Extracted records
>> START
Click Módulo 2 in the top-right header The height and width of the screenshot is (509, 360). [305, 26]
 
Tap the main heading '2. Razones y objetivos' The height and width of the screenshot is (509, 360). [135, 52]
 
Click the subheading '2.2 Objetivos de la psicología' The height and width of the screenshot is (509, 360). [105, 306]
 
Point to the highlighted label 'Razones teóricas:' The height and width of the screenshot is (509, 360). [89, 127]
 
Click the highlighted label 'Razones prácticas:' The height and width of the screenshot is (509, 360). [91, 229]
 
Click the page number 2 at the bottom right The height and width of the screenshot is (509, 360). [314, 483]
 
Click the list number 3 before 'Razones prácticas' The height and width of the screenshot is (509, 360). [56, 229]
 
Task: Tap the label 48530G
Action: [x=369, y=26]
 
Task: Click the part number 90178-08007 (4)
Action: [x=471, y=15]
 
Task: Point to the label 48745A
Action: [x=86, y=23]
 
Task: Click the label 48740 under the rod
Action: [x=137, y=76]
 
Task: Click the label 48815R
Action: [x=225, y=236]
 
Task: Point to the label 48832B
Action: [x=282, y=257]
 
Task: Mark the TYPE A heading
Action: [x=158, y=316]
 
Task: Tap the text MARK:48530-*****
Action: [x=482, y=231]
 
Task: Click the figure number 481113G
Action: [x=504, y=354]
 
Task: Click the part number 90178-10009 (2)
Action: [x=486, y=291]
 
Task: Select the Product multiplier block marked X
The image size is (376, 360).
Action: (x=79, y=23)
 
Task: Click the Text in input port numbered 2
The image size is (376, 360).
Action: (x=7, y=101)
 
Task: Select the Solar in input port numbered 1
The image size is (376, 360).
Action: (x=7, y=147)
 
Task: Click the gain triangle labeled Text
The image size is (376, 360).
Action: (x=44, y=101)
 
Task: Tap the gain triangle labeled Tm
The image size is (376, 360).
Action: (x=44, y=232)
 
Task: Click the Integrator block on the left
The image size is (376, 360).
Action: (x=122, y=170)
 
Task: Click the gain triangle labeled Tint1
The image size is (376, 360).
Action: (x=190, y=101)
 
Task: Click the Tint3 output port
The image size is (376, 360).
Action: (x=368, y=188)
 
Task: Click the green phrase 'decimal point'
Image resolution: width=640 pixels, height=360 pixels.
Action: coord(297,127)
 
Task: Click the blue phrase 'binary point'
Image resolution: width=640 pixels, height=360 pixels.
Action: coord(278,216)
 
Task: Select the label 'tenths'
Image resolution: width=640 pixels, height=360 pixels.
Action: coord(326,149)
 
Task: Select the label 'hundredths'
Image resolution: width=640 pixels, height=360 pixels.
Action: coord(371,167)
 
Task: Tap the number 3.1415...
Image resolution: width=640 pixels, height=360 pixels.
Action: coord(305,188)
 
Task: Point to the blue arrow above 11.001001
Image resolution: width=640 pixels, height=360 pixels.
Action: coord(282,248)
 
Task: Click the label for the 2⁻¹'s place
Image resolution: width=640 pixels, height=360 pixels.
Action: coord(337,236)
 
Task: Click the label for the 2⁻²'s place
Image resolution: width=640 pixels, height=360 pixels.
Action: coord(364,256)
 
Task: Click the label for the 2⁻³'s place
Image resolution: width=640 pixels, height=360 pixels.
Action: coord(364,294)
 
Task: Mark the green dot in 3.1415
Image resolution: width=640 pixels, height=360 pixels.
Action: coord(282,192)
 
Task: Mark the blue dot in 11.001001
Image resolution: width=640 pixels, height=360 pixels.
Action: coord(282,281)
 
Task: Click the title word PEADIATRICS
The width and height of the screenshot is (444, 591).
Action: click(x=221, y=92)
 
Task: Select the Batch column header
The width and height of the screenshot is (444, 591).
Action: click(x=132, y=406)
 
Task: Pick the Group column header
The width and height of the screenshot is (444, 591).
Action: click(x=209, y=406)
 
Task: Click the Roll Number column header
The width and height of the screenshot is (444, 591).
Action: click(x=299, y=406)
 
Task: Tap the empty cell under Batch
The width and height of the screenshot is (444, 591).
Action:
>> END
Task description
Scale the items from the line containing "Click the list" down through the line containing "Action: (x=190, y=101)", including both. Rewrite these lines in full, requests included, with every coordinate in the answers multiplied by 0.65 and rounded to a whole number (halves rounded up).

Written response
Click the list number 3 before 'Razones prácticas' The height and width of the screenshot is (509, 360). [36, 149]
 
Task: Tap the label 48530G
Action: [x=240, y=17]
 
Task: Click the part number 90178-08007 (4)
Action: [x=306, y=10]
 
Task: Point to the label 48745A
Action: [x=56, y=15]
 
Task: Click the label 48740 under the rod
Action: [x=89, y=49]
 
Task: Click the label 48815R
Action: [x=146, y=153]
 
Task: Point to the label 48832B
Action: [x=183, y=167]
 
Task: Mark the TYPE A heading
Action: [x=103, y=205]
 
Task: Tap the text MARK:48530-*****
Action: [x=313, y=150]
 
Task: Click the figure number 481113G
Action: [x=328, y=230]
 
Task: Click the part number 90178-10009 (2)
Action: [x=316, y=189]
 
Task: Select the Product multiplier block marked X
The image size is (376, 360).
Action: (x=51, y=15)
 
Task: Click the Text in input port numbered 2
The image size is (376, 360).
Action: (x=5, y=66)
 
Task: Select the Solar in input port numbered 1
The image size is (376, 360).
Action: (x=5, y=96)
 
Task: Click the gain triangle labeled Text
The image size is (376, 360).
Action: (x=29, y=66)
 
Task: Tap the gain triangle labeled Tm
The image size is (376, 360).
Action: (x=29, y=151)
 
Task: Click the Integrator block on the left
The image size is (376, 360).
Action: (x=79, y=111)
 
Task: Click the gain triangle labeled Tint1
The image size is (376, 360).
Action: (x=124, y=66)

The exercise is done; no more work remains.